NIWA principal scientist Dr Geoffroy Lamarche says scientists want to know if, and how often, large earthquakes in the order of the one which shook Japan last year have occurred along the Hikurangi Margin off the North Island’s east coast.
A scientist stands in the rift that opened in a paddock near East Bank Road during the Edgecumbe earthquake. Photo: GNS Science.
“We have identified a large number of small submarine mudslides along the continental slope between Poverty Bay and East Cape, which have been triggered simultaneously by earthquakes of magnitude 7.5 and over,” says Geoffroy.
“We are still assessing the relationship between these submarine mudslides and earthquake magnitude.”
The last major earthquake to hit the Bay of Plenty was a magnitude 6.3 event which shook Edgecumbe in 1987.

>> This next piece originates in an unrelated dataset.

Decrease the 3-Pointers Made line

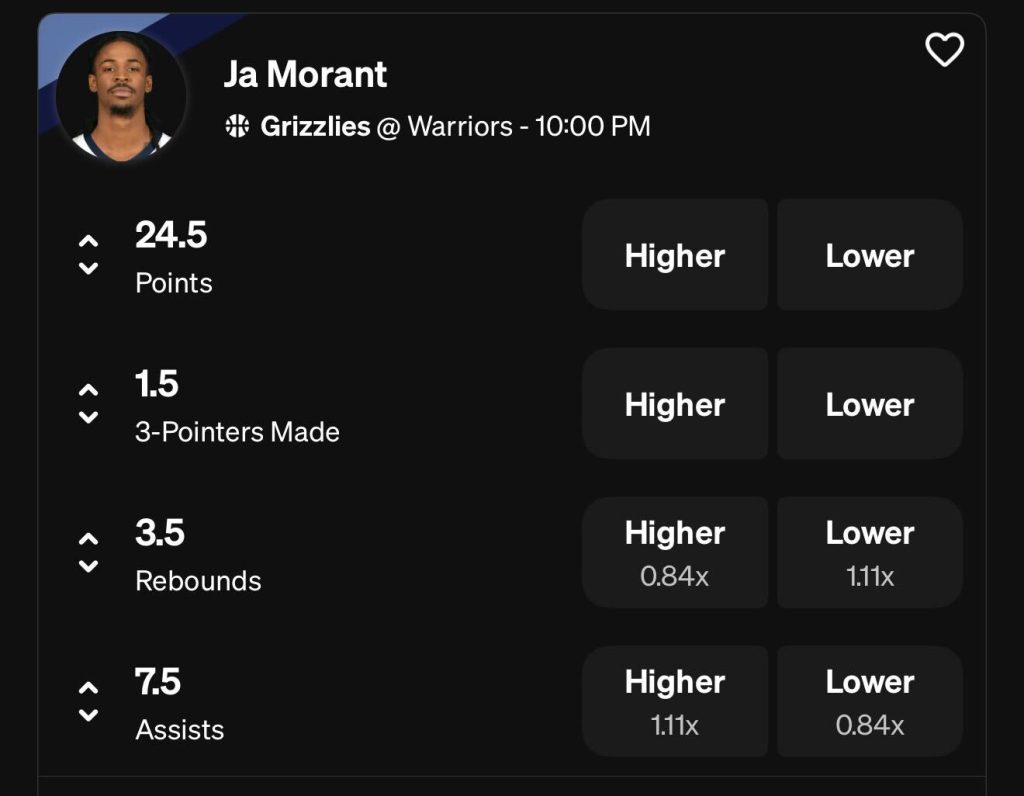coord(89,417)
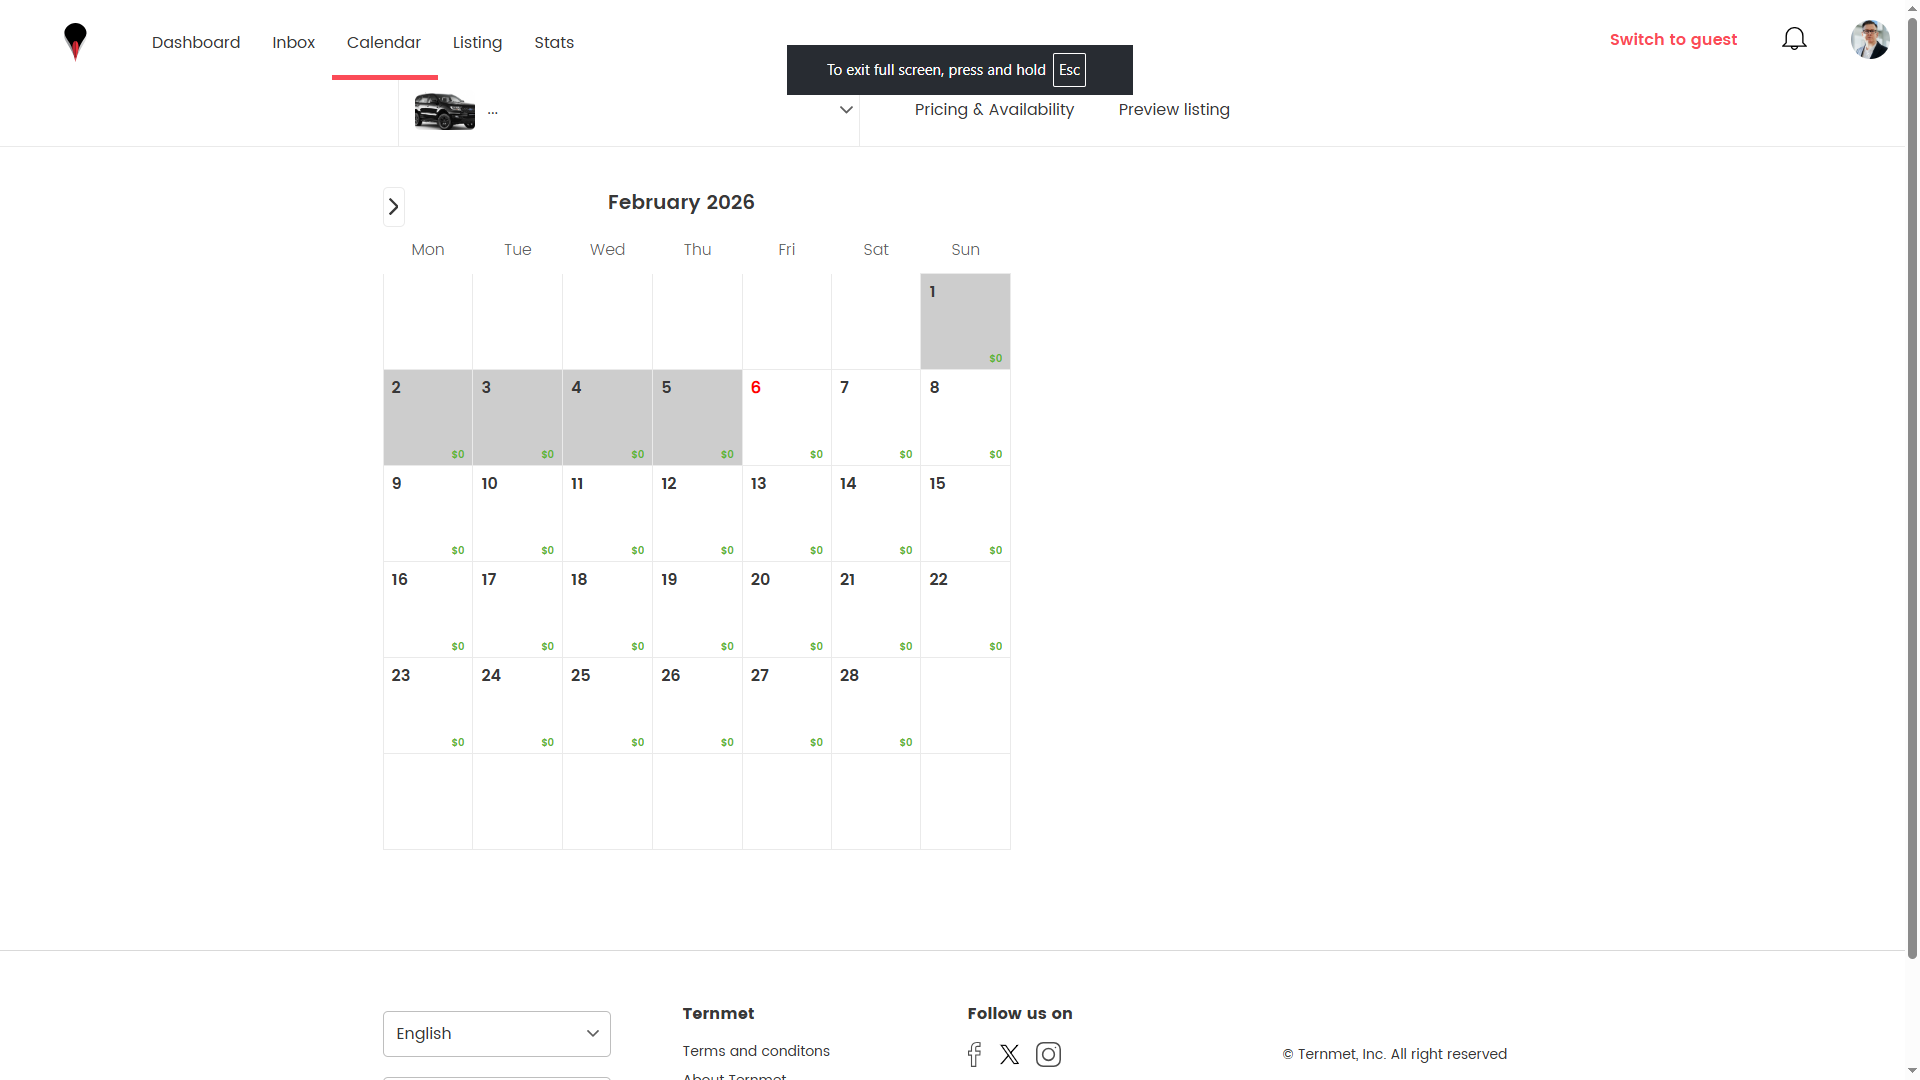The height and width of the screenshot is (1080, 1920).
Task: Deselect the shaded February 1 cell
Action: click(964, 321)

Centred in the town, the shallow quake was among the worst in the North Island for decades, with about 50 per cent of homes in the region being damaged.
Kawerau was another nearby town affected and Whakatane was also badly shaken.
Geoffery says the frequency and severity of past events must be known before predictions can be made about the likelihood of large earthquakes in the future.
He says there is little information available about the occurrence of large events bin the past.
In 2006, on board the French research vessel Marion Dufresne, scientists took two 20-metre long cores of sediment from the seafloor, 60 kilometres off the shore of Poverty Bay.
The cores were collected using the Calypso corer, which is the only one of its kind in the world.
Using a 60 metre-long steel tube which was pushed into the sediment, the Calypso corer retrieved two core samples from the seafloor. Samples were collected along the length of the cores, analysed and carbon dated.
“What we found was overall, 67 layers were identified as being triggered by earthquakes of magnitude 7.5 or above in the Poverty Bay region over the last 18,000 years. These earthquakes occur every 230 years on average.
“We were able to demonstrate that some mudslides occurred simultaneously along the entire length between Poverty Bay and East Cape, in which case we believe this was the result of great earthquakes (>8).
"Up to 20 such events have been revealed by the sediment cores, suggesting that many great earthquakes occurred in the northern Hikurangi Margin over the last 18,000 years, that is every 820 years,” says Geoffroy.
He says there are other types of layers in the sediment that are caused by natural undersea sedimentation, flooding or volcanic activity.
“Scientists are able to tell these layers apart because they are composed of different sorts of material and fine-scale organisation of the sediment differ.
“From the two cores, we can recognise turbidites, which are fine submarine mudflows or landslides usually triggered by earthquakes, from those sediments delivered and deposited from rivers," says Geoffery.
"We can characterise the turbidites from the shells, and the minerals, present in these sediments. The type, size and organisation of minerals as well as their chemistry provide clues on the origin, timing and mechanisms of positioning of the landslides. There are differences between sediments that are gently deposited on the seafloor, as part of the natural sedimentation in the deep ocean, from that delivered from rivers into the sea.
"This is important to understand the origin of the sediments before we can date them."
The information the scientists have found will be very useful for earthquake hazard assessment in the future. Similar work is also being undertaken in Fiordland.
Funding was provided by the Ministry of Science and Innovation.